Primemaster
Primemaster

Reputation: 312

Using auto specifier in std::function and lambdas

I have a class named Handler which stores some lambdas. What I want to do is to have a std::vector of std::function that stores all my events, for example. I really can't figure out why lambdas doesn't work as I expected.

Here's the handler.h:

class Handler
{
public:
    Handler();
    ~Handler();

    void Register(const char* outcome, std::function<auto()> lambda);
    void Trigger(const char* outcome);

private:
    std::vector<int> identifier;
    std::vector<char*> outcome;
    std::vector<std::function<auto()>> func;
};

And handler.cpp:

Handler::Handler()
{
    //ctor stuff here
}


Handler::~Handler()
{
    this->func.clear();
    this->outcome.clear();
    this->identifier.clear();
    //...
}

void Handler::Register(const char* outcome, std::function<auto()> lambda)
{
    static int identifier = 0;
    identifier++;
    this->outcome.push_back((char*)outcome);
    this->identifier.push_back(identifier);
    this->func.push_back(lambda);
    //Sort outcome
}

void Handler::Trigger(const char * outcome)
{
    int i;
    for (i = 0; i < this->identifier.size(); i++)
    {
        if (!strcmp(outcome, this->outcome.at(i)))
            break;
    }
    this->func[i]();
}

However, if I specify lambdas in a Handler::Register it wont let me throwing no suitable user-defined conversion from "lambda []void ()->void" to "std::function<auto()> exists. In this example I use void return type but other types also error, I don't understand why can't the template from std::function deduce it out, if it is what's happening.

Handler* events = new Handler();

    events->Register("Up", [=]() -> void { //Error here!
        //do stuff
        //return something?
    });

Is there any other way to do this, like without overloading Handler::Register?

Upvotes: 1

Views: 3163

Answers (1)

Caleth
Caleth

Reputation: 62704

auto is not a type, so std::function<auto()> is not a type either. From how you are using it, std::function<void()> is probably what you want.

(Rows showing where targets appear)

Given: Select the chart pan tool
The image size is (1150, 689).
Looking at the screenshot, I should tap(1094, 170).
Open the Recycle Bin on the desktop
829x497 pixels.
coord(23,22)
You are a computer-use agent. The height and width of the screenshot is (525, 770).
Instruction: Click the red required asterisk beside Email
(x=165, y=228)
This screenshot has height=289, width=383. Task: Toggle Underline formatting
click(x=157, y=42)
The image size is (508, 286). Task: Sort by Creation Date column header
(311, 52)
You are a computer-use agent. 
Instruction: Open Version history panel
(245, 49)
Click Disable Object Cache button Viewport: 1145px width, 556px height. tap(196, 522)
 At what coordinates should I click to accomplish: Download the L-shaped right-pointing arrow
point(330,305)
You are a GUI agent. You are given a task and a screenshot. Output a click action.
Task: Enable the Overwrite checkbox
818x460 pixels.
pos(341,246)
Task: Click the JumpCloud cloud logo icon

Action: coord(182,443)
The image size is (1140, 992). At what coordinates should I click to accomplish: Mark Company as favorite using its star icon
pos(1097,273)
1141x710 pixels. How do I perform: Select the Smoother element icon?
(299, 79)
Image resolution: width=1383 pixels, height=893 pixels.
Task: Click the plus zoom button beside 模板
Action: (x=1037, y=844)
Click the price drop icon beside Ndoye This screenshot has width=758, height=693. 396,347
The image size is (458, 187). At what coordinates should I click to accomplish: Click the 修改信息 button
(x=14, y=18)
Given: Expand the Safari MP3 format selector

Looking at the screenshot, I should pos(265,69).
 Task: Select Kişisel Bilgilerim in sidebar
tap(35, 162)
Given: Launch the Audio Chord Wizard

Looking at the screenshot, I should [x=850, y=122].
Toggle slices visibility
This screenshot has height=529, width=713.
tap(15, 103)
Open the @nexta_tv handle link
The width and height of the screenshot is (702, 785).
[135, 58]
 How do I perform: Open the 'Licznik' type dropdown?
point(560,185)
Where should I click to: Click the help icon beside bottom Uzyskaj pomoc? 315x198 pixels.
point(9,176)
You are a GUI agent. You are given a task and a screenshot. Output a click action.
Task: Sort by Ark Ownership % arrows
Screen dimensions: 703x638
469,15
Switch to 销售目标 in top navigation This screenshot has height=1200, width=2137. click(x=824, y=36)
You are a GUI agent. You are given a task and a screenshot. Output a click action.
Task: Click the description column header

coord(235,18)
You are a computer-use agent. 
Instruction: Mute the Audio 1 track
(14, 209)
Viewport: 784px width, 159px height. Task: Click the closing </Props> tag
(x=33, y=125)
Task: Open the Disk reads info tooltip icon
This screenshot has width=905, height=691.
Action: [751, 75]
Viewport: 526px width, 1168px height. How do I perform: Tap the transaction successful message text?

→ **Tasks**:
1. In the question about std::function and lambdas, translate this sentence into Spanish: "I have a class named Handler which stores some lambdas."
2. Reproduce the part of the records that opens with the line containing "The image size is (508, 286)." and closes with the line containing "pos(1097,273)".
The text and the records come from unrelated sources.

→ **Answers provided**:
1. Tengo una clase llamada Handler que almacena algunas lambdas.

2.
The image size is (508, 286). Task: Sort by Creation Date column header
(311, 52)
You are a computer-use agent. 
Instruction: Open Version history panel
(245, 49)
Click Disable Object Cache button Viewport: 1145px width, 556px height. tap(196, 522)
 At what coordinates should I click to accomplish: Download the L-shaped right-pointing arrow
point(330,305)
You are a GUI agent. You are given a task and a screenshot. Output a click action.
Task: Enable the Overwrite checkbox
818x460 pixels.
pos(341,246)
Task: Click the JumpCloud cloud logo icon

Action: coord(182,443)
The image size is (1140, 992). At what coordinates should I click to accomplish: Mark Company as favorite using its star icon
pos(1097,273)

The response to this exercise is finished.